Here are some key points around Azure VNET to VNET Peering.
- Virtual network (VNet) peering enables you to connect two VNets in the same region through the Azure backbone network (no Internet). Once peered, the two VNets appear as one for connectivity purposes.
- If your VNets are in the same region, you do not need to use a Gateway. Rather, connect VNETs in the same regions with VNET Peering.
- If VNETs are in different regions, you need to use a Gateway.
- Each VNet, regardless of whether it is peered with another VNet, can still have its own gateway and use it to connect to an on-premises network.
- VNet-to-VNet traffic within the same region is free for both directions.

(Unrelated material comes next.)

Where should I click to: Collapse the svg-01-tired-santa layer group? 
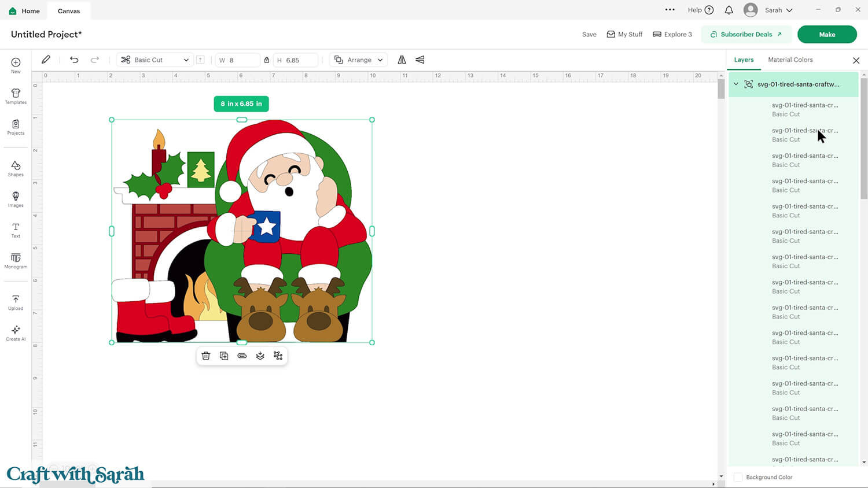(736, 84)
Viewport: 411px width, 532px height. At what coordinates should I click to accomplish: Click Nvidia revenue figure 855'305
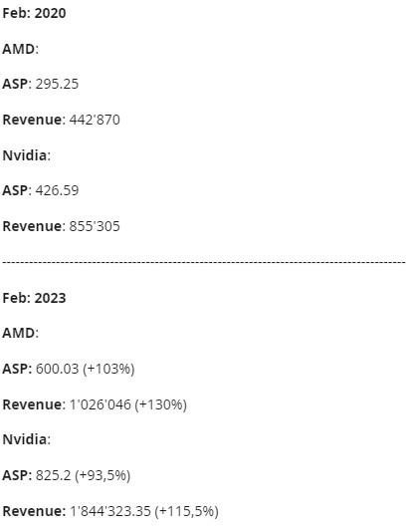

- Cross region VNet-to-VNet egress (outbound) traffic is charged with the outbound inter-VNet data transfer rates based on the source regions
BENEFITS OF PEERING
The traffic between VMs in the peered VNets is routed through the Azure infrastructure (Backbone) (not through a gateway) much like traffic is routed between VMs in the same VNet. This yields a low-latency, high-bandwidth connection between resources in different VNets. VMs in the peered VNets can communicate with each other directly by using private IP addresses.
- The peered VNets must exist in the same Azure region.
- The peered VNets must have non-overlapping IP address spaces.
- You can peer VNets that exist in two different subscriptions. A privileged user of both subscriptions authorizes the peering. The subscriptions are associated to the same Active Directory tenant.
- The network throughput is based on the bandwidth that’s allowed for the VM proportionate to its size. Though the communication between VMs in peered VNets has no additional bandwidth restrictions, there is a maximum network bandwidth depending on the VM size that still applies.